O egoísmo está destruindo a fauna e a flora.  No caminho em que vai a raça humana só não encontrará o seu fim porque Deus intervirá antes. Mesmo assim, apenas quando não tiver mais remédio. Tiago é bastante claro ao falar desse momento: “Eia, pois, agora vós, ricos, chorai e pranteai, por vossas misérias, que sobre vós hão de vir. As vossas riquezas estão apodrecidas, e as vossas vestes estão comidas de traça. O vosso ouro e a vossa prata se enferrujaram; e a sua ferrugem dará testemunho contra vós, e comerá como fogo a vossa carne. Entesourastes para os últimos dias. Eis que o jornal dos trabalhadores que ceifaram as vossas terras, e que por vós foi diminuído, clama; e os clamores dos que ceifaram entraram nos ouvidos do Senhor dos exércitos. Deliciosamente vivestes sobre a terra, e vos deleitastes; cevastes os vossos corações, como num dia de matança” (Tiago 5:1-5).

Terça

            Cuidar do mundo em que vivemos é dever de todos nós. Agir de tal maneira que propicie um ambiente saudável é uma questão de amor para conosco mesmo e para com o próximo.   

            Deus foi claro em mostrar a responsabilidade do homem para com a terra: “Lavrar e guardar.” O lavrar vem acompanhado do guardar. Essa é uma idéia clara da nossa responsabilidade para com uma exploração sustentável. Antes do pecado era fácil colocar em prática esse binômio.

            Foi o egoísmo que levou Lúcifer a introduzir o pecado no mundo e é o egoísmo que está destruindo com o seu ecossistema. O homem se arremessa contra a flora e a fauna como se estivesse a digladiar com um inimigo. Em consequência, ele fica cada vez mais acuado. Onde estão as fontes de água cristalina? Como recuperar a camada de ozônio? O que fazer com as toneladas de lixo?

            O lavrar e o cuidar devem ser motivados pelo amor a Deus e ao próximo. Pois tudo o que fazemos neste sentido tem a ver com a sustentabilidade do ecossistema. No momento em que eu agrido a natureza eu estou agredindo o Criador o meu próximo e também todas as demais criaturas.

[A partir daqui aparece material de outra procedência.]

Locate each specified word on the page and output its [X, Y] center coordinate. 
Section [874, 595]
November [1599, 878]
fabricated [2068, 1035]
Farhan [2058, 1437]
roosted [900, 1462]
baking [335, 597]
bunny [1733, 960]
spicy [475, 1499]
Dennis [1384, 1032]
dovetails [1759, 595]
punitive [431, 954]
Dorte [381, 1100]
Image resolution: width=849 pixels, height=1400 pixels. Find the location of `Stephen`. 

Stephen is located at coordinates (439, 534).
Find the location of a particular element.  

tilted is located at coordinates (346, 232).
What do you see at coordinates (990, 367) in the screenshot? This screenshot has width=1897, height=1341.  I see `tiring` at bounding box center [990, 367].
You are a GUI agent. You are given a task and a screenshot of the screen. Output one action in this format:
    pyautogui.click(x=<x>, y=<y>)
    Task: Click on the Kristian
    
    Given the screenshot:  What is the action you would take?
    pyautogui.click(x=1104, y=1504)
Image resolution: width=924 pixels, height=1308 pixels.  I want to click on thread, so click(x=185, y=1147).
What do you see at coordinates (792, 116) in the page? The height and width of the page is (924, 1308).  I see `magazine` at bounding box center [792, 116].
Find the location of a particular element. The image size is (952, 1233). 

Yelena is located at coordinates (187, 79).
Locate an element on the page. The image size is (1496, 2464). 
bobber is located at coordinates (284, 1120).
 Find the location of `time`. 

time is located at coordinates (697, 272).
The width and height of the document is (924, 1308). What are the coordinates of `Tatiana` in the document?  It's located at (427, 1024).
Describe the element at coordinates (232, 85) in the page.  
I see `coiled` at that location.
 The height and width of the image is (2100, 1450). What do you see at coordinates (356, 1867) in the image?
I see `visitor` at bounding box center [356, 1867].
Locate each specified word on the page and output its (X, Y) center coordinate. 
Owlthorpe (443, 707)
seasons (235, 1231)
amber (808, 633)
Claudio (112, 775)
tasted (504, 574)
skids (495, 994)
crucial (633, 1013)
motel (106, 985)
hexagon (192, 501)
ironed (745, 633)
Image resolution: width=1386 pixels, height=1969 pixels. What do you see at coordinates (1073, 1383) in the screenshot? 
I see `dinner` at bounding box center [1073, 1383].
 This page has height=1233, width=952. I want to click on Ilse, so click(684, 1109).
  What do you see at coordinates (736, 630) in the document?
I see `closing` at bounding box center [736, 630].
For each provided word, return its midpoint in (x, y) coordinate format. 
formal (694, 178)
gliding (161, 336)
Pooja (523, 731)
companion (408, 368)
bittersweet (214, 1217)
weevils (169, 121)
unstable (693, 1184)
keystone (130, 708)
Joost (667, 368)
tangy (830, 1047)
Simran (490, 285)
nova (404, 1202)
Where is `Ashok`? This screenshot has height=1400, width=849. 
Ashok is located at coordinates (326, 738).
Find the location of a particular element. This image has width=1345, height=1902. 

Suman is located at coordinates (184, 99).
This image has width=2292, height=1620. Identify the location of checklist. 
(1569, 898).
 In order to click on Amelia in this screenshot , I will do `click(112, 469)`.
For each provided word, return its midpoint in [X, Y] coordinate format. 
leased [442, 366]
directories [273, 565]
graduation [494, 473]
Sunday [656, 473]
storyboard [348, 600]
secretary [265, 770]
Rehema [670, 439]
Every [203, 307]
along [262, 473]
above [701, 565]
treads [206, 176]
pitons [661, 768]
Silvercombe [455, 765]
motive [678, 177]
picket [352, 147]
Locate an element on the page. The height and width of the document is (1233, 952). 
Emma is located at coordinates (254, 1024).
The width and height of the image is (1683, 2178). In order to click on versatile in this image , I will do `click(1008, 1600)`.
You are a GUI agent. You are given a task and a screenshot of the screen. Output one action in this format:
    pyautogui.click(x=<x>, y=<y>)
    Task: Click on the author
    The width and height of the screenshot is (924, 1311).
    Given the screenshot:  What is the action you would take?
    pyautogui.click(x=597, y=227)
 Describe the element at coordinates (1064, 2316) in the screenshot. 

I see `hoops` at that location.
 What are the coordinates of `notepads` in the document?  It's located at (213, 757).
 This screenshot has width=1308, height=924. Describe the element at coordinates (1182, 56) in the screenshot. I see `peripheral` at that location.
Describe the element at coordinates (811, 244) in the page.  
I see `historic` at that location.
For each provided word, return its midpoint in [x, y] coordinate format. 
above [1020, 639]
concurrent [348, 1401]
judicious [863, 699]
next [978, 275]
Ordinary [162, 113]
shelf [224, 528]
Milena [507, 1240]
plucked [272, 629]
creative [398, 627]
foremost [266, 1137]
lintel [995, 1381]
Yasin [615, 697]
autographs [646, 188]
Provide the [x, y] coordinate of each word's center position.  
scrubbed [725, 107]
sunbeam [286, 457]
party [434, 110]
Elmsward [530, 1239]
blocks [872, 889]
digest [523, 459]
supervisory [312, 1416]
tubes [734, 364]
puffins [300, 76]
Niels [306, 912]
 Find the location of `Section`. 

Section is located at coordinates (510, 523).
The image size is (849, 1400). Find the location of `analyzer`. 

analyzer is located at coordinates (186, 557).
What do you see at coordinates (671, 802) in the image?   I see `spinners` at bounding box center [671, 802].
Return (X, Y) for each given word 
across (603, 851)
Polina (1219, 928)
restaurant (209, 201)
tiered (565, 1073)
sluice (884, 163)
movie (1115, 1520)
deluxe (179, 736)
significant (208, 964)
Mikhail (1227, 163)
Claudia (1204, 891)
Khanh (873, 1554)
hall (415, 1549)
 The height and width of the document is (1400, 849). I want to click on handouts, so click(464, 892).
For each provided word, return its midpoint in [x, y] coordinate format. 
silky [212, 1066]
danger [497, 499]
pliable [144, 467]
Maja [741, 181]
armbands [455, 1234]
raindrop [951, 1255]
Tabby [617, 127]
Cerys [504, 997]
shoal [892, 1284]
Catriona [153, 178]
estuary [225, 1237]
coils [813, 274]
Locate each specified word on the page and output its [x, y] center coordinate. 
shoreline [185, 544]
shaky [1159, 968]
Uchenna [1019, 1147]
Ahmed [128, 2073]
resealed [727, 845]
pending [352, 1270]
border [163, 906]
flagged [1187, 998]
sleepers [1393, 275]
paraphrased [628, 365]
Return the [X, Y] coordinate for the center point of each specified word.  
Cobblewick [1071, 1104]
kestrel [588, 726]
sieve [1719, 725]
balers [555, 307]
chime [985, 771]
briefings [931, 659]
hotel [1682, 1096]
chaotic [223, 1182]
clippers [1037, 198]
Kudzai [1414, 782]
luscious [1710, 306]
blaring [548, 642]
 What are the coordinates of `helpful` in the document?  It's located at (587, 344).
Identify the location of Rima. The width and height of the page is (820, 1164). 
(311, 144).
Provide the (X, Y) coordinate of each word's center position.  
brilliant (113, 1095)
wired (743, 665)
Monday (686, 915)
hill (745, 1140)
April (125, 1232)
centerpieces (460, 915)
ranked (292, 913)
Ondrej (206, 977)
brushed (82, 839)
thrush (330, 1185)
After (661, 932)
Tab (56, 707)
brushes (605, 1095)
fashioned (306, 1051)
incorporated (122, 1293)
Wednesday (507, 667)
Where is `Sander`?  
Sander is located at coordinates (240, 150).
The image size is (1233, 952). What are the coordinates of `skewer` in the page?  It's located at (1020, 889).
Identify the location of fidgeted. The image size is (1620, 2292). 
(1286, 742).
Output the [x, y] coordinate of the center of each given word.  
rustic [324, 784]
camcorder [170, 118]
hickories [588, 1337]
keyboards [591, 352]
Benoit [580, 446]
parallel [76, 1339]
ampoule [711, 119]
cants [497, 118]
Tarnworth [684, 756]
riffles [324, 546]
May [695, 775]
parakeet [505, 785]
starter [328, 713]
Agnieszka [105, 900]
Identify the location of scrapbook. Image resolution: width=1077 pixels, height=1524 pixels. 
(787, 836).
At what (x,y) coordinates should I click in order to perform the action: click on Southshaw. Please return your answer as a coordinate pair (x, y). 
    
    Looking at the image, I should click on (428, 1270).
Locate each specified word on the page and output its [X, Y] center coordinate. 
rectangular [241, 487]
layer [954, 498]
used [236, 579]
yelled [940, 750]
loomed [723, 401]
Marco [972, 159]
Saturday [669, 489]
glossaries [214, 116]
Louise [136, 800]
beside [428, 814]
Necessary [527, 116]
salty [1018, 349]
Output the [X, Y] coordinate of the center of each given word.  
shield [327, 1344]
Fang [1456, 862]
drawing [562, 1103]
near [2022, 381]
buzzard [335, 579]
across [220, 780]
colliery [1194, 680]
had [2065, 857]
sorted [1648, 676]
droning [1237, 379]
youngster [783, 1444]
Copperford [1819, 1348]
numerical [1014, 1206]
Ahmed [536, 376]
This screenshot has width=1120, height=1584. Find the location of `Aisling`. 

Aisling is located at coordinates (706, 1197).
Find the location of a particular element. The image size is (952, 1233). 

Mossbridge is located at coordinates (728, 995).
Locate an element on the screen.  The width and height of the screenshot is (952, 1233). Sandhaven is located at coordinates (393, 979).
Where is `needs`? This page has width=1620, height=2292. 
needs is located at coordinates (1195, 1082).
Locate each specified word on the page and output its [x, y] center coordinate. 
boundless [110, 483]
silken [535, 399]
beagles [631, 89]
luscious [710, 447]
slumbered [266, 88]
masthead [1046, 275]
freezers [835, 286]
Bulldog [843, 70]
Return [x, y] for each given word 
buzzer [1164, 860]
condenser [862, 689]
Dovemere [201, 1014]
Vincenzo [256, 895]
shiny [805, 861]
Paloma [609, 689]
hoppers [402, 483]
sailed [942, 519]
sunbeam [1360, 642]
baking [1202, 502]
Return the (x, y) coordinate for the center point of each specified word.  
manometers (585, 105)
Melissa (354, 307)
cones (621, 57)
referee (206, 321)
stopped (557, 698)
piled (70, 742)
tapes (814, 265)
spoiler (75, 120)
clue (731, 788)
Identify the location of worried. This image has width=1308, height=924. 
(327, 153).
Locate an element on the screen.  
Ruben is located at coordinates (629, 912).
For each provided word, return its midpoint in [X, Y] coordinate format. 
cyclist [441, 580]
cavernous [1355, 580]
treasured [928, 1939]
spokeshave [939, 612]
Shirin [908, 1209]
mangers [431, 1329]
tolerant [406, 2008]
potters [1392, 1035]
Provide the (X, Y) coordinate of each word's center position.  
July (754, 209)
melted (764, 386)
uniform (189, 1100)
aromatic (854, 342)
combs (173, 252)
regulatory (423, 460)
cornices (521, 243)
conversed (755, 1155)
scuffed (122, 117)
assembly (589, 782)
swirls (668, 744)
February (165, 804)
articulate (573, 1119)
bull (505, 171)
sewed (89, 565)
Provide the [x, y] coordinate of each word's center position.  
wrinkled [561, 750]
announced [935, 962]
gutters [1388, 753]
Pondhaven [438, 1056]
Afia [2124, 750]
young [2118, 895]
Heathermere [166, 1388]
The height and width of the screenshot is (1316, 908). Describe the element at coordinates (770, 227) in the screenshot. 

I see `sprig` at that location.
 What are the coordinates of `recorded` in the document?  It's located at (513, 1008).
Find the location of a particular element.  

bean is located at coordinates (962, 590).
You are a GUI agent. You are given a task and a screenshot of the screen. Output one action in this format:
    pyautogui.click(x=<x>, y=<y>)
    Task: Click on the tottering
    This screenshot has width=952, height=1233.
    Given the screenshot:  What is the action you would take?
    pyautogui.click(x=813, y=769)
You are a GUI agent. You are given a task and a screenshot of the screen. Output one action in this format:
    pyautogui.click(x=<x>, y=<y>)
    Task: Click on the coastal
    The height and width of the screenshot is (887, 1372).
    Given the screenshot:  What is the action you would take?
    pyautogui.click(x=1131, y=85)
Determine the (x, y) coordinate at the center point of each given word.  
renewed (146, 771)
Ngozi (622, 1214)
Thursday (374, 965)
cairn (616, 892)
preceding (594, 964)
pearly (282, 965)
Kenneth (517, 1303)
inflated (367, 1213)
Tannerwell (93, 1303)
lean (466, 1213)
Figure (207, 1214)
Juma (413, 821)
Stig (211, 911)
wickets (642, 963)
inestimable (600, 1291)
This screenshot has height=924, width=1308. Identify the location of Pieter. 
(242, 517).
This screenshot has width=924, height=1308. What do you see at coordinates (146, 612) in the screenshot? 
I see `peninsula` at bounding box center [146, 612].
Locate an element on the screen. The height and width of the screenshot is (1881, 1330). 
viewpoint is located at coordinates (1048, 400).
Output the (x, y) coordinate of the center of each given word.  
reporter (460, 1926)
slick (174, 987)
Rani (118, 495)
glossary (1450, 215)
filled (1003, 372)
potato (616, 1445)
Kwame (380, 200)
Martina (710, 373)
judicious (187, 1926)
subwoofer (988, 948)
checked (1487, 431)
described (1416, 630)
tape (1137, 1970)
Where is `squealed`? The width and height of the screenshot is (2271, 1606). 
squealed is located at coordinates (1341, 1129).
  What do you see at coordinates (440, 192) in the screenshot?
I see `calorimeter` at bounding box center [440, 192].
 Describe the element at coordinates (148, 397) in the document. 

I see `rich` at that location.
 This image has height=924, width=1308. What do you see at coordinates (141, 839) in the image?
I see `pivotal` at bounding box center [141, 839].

            Satisfazendo a sua ganância o homem entrou em um labirinto e não sabe ou não quer, ou não tem forças para sair. É necessária uma conscientização que parece estar longe de existir.

Quarta

            Quando o homem observa o sábado conforme a orientação bíblica ele tem a oportunidade de conhecer melhor o Deus criador.  Se toda a humanidade observasse o sábado conforme orienta a Bíblia teríamos uma consciência ecológica mais acentuada.  A produção de lixo seria miminizada e o intercambio social melhor aprimorado. A terra seria envolta numa atmosfera de santificada meditação.  O sábado é um parêntese no tempo que vale a pena ser respeitado.

            Por orientação divina, a cada cinquenta anos o povo de Israel deixava a terra descansar. Nada era cultivado. Esta é mais uma orientação divina que tem amparo científico. Hoje, além do descanso propriamente dito, emprega-se a rotatividade de culturas.

Quinta

            O domínio sobre todos os animais da terra que Deus outorgou ao homem o coloca numa situação de responsabilidade pela vida e o bem estar de todas estas criaturas. O oposto do que normalmente se vê hoje.

            Outro fator importante é que, criados á imagem e semelhança de Deus, deveríamos ter a mesma preocupação com o meio ambiente apresentada pelo nosso Criador.

            Esse encher a terra de pessoas à imagem e semelhança de Deus significa enche-la com pessoas que tenham uma acentuada conscientização ecológica. Pessoas que a cada semana promovam um dia de descanso para o nosso planeta.

            É pena que a terra esteja cheia de gente violenta, autoritária, desrespeitosa, destruidora e egoísta. Satanás está transformando a humanidade no oposto do planejamento divino. Ainda bem que em breve isso terá um fim.

Conclusão  

            Lucas narra a parábola de um empresário que antes de fazer uma longa viagem entregou os seus bens aos cuidados de um mordomo. Este agiu de maneira autoritária e irresponsável e os resultados foram desastrosos.

Ao retornar o patrão encontrou uma empresa deteriorada. A pergunta foi incisiva e ao ponto: “Que é isto que ouço de ti? Dá contas da tua mordomia, porque já não poderás ser mais meu mordomo” (Lucas 16:2).

Quando o Senhor da terra voltar Ele pedira contas da responsabilidade a nós outorgada. Vamos devolver-Lhe um mundo melhor ou pior do que o recebido de Suas mãos?